The same article in the Sunday Times described how one redundant executive lost his £20,000 a year job. Having just planned the sacking of ten fellow executives and 750 other workers he found his own head was next on the block. How ironic that he had been employed as a “long range planning director”: the anarchy of capitalist production means that it is nearly impossible to plan with any certainty what will happen next month never mind years ahead. How could he have forecast that the strength of the pound last year against the dollar would force his American employers to switch production back to the United States?

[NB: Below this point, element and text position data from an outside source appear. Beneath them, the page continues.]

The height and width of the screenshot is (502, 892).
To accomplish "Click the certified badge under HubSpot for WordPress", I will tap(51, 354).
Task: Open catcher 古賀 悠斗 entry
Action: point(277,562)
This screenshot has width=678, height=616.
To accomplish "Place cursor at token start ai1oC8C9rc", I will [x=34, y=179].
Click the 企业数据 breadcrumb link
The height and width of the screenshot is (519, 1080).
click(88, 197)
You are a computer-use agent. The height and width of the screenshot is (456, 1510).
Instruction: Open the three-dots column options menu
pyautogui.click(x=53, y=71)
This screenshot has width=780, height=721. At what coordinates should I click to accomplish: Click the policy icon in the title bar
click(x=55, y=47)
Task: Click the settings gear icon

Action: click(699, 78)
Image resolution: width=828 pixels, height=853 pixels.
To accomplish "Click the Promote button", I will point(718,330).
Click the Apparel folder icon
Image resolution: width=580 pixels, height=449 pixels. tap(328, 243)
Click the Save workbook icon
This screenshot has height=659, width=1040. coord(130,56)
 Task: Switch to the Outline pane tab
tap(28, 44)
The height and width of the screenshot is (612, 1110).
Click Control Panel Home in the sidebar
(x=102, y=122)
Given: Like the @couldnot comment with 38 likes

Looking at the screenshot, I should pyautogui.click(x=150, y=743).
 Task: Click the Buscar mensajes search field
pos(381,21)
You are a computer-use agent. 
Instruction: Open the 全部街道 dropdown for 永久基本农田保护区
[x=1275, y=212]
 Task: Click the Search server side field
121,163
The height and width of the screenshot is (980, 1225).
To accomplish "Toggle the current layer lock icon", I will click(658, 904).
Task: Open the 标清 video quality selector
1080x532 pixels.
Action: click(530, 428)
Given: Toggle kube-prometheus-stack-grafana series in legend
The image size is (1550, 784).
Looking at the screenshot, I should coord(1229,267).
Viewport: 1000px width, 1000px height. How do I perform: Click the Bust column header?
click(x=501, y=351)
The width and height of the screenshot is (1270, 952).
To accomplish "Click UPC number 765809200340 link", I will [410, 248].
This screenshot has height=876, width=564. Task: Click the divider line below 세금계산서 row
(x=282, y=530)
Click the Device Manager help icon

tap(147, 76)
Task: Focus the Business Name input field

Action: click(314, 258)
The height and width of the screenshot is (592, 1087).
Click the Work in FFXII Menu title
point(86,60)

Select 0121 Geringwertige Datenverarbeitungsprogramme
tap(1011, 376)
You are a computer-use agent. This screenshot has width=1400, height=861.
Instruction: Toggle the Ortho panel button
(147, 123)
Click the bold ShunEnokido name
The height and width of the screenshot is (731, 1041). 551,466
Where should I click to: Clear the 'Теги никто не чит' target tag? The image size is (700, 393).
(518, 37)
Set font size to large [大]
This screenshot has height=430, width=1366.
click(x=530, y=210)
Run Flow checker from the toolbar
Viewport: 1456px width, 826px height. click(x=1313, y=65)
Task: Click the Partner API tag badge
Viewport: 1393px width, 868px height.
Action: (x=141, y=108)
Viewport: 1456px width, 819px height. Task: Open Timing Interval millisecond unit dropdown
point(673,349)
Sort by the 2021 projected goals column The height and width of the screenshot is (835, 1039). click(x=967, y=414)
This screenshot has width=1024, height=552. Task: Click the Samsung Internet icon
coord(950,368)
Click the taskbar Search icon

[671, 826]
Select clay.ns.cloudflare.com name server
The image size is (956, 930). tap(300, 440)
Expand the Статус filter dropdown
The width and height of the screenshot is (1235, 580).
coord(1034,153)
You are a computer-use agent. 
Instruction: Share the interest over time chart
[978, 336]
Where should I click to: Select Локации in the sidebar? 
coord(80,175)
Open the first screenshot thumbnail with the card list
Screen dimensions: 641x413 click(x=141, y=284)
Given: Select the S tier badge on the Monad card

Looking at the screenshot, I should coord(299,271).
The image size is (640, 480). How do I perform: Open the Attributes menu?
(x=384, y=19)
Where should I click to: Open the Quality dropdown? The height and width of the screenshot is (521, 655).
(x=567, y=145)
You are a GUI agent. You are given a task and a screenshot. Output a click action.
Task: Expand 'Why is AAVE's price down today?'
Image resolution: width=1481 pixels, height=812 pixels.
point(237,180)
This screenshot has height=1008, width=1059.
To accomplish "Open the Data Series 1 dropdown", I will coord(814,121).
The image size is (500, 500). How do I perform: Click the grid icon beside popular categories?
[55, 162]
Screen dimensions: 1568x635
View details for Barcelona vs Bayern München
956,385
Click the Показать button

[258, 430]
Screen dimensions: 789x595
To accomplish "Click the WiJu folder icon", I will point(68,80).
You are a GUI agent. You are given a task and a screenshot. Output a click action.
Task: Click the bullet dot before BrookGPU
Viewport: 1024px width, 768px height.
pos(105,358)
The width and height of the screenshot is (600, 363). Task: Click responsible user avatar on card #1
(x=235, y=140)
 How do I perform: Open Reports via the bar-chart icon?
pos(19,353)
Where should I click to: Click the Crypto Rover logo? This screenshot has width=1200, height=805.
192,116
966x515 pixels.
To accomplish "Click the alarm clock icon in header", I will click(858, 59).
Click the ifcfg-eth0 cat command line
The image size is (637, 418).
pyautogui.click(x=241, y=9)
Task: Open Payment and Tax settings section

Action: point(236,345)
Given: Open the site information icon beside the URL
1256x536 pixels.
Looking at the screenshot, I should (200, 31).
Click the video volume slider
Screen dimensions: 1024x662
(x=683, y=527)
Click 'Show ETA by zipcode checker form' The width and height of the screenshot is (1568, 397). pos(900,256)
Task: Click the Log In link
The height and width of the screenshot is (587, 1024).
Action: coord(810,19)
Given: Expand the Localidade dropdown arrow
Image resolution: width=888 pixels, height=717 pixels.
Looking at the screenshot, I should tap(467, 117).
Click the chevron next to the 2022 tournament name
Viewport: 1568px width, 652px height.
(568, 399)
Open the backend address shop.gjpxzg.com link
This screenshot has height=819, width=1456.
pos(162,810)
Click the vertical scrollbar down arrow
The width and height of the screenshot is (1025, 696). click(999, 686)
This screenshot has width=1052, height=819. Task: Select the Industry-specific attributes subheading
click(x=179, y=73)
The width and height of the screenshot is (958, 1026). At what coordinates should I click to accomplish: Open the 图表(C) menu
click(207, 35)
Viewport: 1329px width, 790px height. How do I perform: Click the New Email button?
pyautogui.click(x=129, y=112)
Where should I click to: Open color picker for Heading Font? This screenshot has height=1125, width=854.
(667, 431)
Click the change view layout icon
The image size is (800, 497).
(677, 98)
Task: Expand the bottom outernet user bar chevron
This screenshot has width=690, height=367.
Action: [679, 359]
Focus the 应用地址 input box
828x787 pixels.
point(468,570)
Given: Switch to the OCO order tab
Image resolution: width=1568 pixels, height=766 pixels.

The popular notion that all redundant executives receive a “golden handshake” is untrue. For example, the chief executive of a big toy manufacturer which went bust last year earned £25,000 a year but left with only one month’s salary. The reason is that many executives are on a “service contract” which means they only get the outstanding amount of their salaries when they leave, just as sacked football managers do, and are not entitled to redundancy payment. This wangle is gradually being introduced onto the shopfloor. Marathon, the big oil-rig builder on Clydeside, employs its workers on thirteen week contracts which can be renewed at the end of the period but there are other companies whose workers are employed on contracts lasting as little as one week. That way you never qualify for redundancy payment. If the history of reform teaches us anything it is that a way can always be found round any reform which gives temporary benefit to the workers.


Doubtless, many of the redundant executives will find new, equally well paid jobs but many more will probably have to move down a notch or two on the salary scale. All of them, however, must be painfully aware that they are no longer a protected species where unemployment is concerned. Their position as members of the working class is being forcibly demonstrated to them along with the fact that, just like any other workers, their future job prospects will depend less on their “loyalty” to the company than on whether or not it is profitable to employ them.